Em 20 de abril de 2012 o Partido Popular utilizou a sua maioria absoluta no Congresso para alterar a Lei de Rádio e Televisão de Titularidade Estatal de 2006: o Governo poderia nomear o presidente da empresa por maioria absoluta. A necessidade de consenso saltava pelos ares. Pouco depois fá-lo-ia o próprio diretor de informação, Fran Llorente, junto de figuras emblemáticas da última etapa da televisão pública como Ana Pastor ou Juan Ramón Lucas. Nessa altura o “Público” intitulou na sua página digital que o Partido Popular assaltava a RTVE. O tempo demonstrou que tínhamos razão. 

Ao longo destes mais de seis anos o Governo de Mariano Rajoy converteu os telejornais numa  extensão do seu gabinete de comunicação. Os Conselhos de Informação da rádio, televisão e rtve.es denunciaram, em múltiplas ocasiões, a manipulação, as más práticas e os sectarismos dos responsáveis dos Serviços Informativos da empresa pública. Todavia, quem nisto tirou o maior proveito foi a TVE, uma televisão que Rajoy disse querer converter numa BBC. Não há dúvida que, hoje, esse objetivo está muito mais longe do que há seis anos atrás. 

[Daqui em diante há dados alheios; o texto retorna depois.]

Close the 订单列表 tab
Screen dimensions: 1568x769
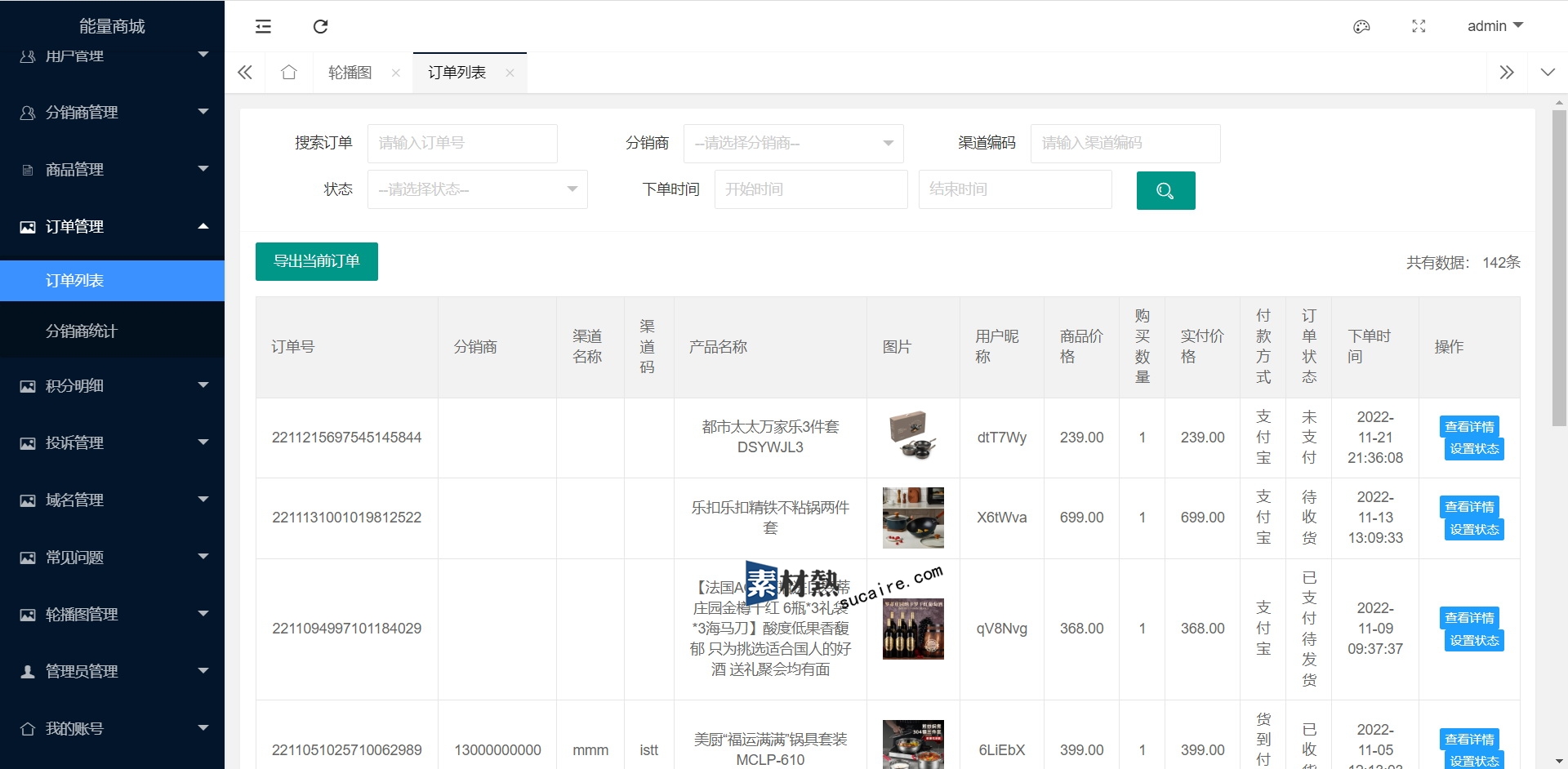click(x=510, y=73)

Os trabalhadores da Empresa Pública, de facto, entregaram esta 5ª feira cerca de 2.000 assinaturas no Congresso para exigir “um sistema que garanta a independência dos seus profissionais, defendendo-os de decisões discricionárias que, ainda hoje, continuam a afastar muitos deles por critérios ideológicos, apesar da sua experiência e conhecimentos”. Igualmente, o texto, a que  Público teve acesso, assinala que “recuperar uma radiotelevisão pública plural, imparcial, defensora dos valores constitucionais é hoje, mais que nunca, uma questão de higiene democrática”.

Este é um breve resumo das manipulações e más práticas que a TVE levou a cabo durante os anos de Governo do Partido Popular. 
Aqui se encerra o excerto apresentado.